В «Борисе Годунове» все его герои задеты крылом «демона гордости», все охвачены страстями — и Борис, и Отрепьев, и Шуйский, и Гаврила Пушкин, и Басманов, и Марина. Все они «одержимы» такой жаждой власти, что ради нее жертвуют всем — совестью, честью, долгом. Вот что пишет автор о Василии Шуйском: «Слуга Годунова, он одним из первых бояр переходит на сторону Дмитрия. Он первый вступает в заговор… Шуйский, чуть было не попавший под топор и на плаху… спешит создать новый заговор, успевает в этом, заставляет себя избрать царем и падает — и в своем падении сохраняет больше достоинства и силы духа, нежели в продолжение всей своей жизни» (6, 262). Басманов, всячески обласканный царем, приближенный им к трону («не род, а ум поставлю в воеводы»), понимающий, что, «изменив присяге», он «заслужит бесчестье в род и род» (4, 254), не в силах, однако, смирить свои амбиции и приносит им в жертву и собственную честь, и жизнь ни в чем неповинных детей Бориса.

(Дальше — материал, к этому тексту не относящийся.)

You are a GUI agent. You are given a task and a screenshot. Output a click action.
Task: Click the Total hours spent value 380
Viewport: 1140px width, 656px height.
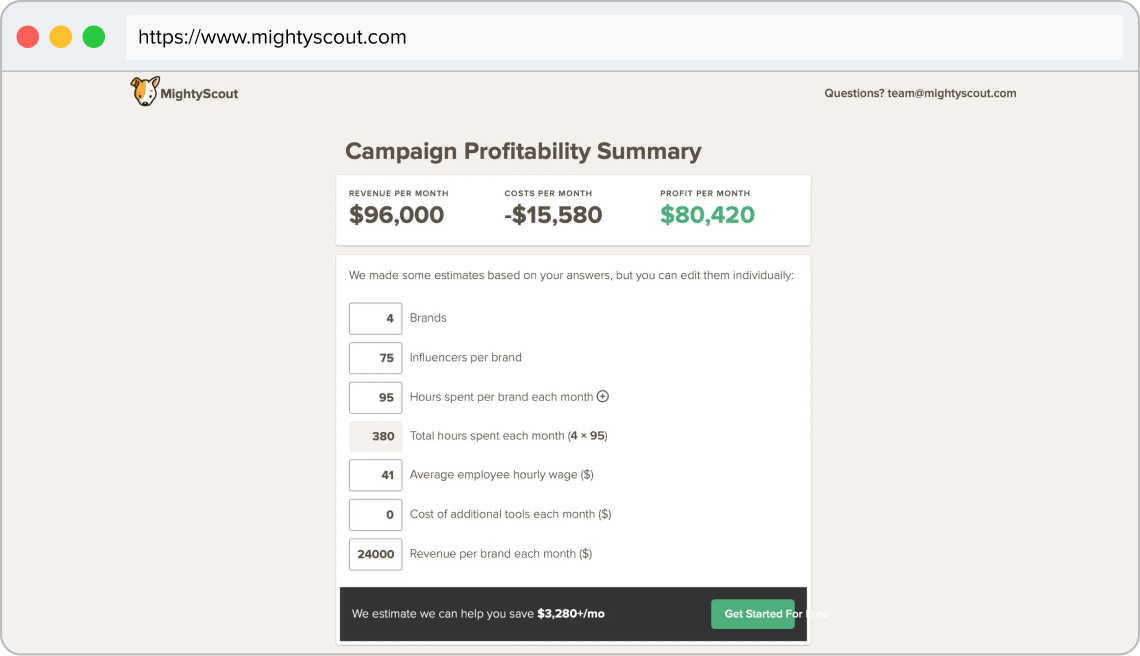pyautogui.click(x=376, y=436)
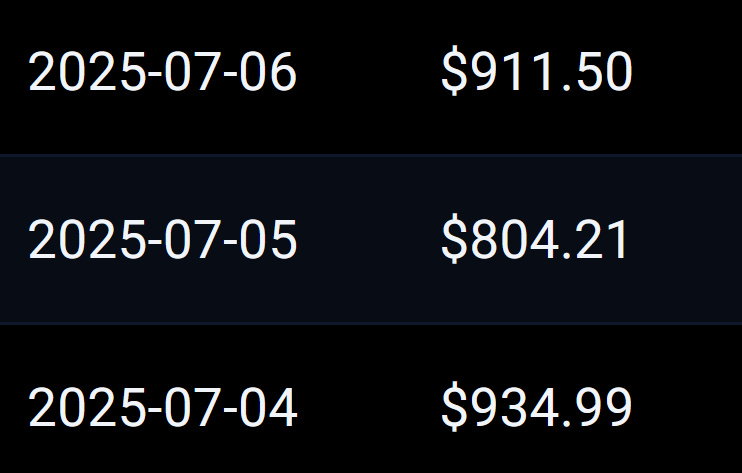The width and height of the screenshot is (742, 473).
Task: Click the 2025-07-06 date cell
Action: [162, 73]
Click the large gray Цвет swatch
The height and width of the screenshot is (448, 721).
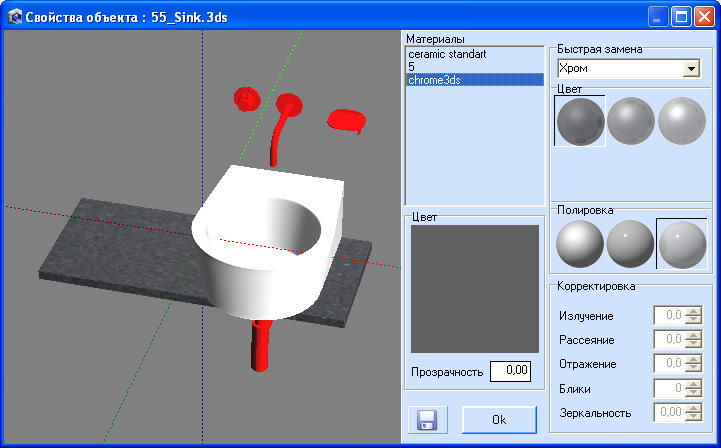pos(474,288)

Пушкин ничего не говорит о прошлом героев трагедии, так как читатели его трагедии, наверняка, были и читателями «Истории Государева Российского» Н.М. Карамзина. Однако легко представить, каким унижениям подвергался Борис Годунов в прошлом, если и в трагедии он, находясь на самой вершине власти, слышит за спиной презрительный шепот: «Вчерашний раб, татарин, зять Малюты, / Зять палача и сам в душе палач…» (4, 186). Отрепьев, как сообщает Карамзин, рано лишился отца, зарезанного пьяным литвином, после чего находился в услужении у богатых родственников. Стыдясь унижения и бедности, бежал, бродил по разным монастырям, пока не оказался в Чудовом монастыре под покровительством своего деда. Для историка — Отрепьев умный и ловкий авантюрист, поэт же «посмотрел» на героя «с поэтической стороны» и создал образ одаренного юноши, «униженного и оскорбленного» в самом начале жизни.

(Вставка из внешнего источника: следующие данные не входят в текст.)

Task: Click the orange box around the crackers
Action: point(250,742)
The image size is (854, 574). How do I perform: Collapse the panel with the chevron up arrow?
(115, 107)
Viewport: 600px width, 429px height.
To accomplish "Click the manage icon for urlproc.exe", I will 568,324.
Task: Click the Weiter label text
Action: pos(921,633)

С героями трагедии мы встречаемся после того, как их конфликт с миром уже произошел — их «доверие» уже было «обмануто». И в их душе рождается стойкий с т р а х перед жизнью и та самая «потребность оградиться от людей твердой стеной», о которой писал Достоевский. Это находит в трагедии и свое зримое пластическое выражение — и с Борисом, и с Григорием мы впервые встречаемся в стенах монастыря.

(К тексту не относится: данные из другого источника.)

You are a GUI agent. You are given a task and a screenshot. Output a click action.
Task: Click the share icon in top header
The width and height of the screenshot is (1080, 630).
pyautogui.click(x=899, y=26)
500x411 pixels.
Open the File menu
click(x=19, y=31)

Но Пушкин показывает, как опасно подавлять страсти: страсти не исчезают, напротив, накапливаясь в подсознании, они только ждут своего часа, чтобы прорваться в сознание. А прорываясь, ставят перед человеком цели, гораздо более искусительные, чем те, в достижении которых он когда-то потерпел крушение.
Так, Борис Годунов «затворяется в монастыре», возможно, вполне искренно пытаясь одолеть в себе жажду власти, а выходит из него уже с жаждой «власти великой» и поэтому-то и разыгрывает спектакль, в котором «взять венец и бармы Мономаха» (4, 186) его якобы умоляет «народ». Эта «сделка с народом» нужна Борису не для того, чтобы изменить форму правления в России, но для того, чтобы оправдать незаконный захват престола и успокоить свою совесть благородной целью: «Я думал свой народ / В довольствии, во славе успокоить, / Щедротами любовь его снискать…» (4, 199).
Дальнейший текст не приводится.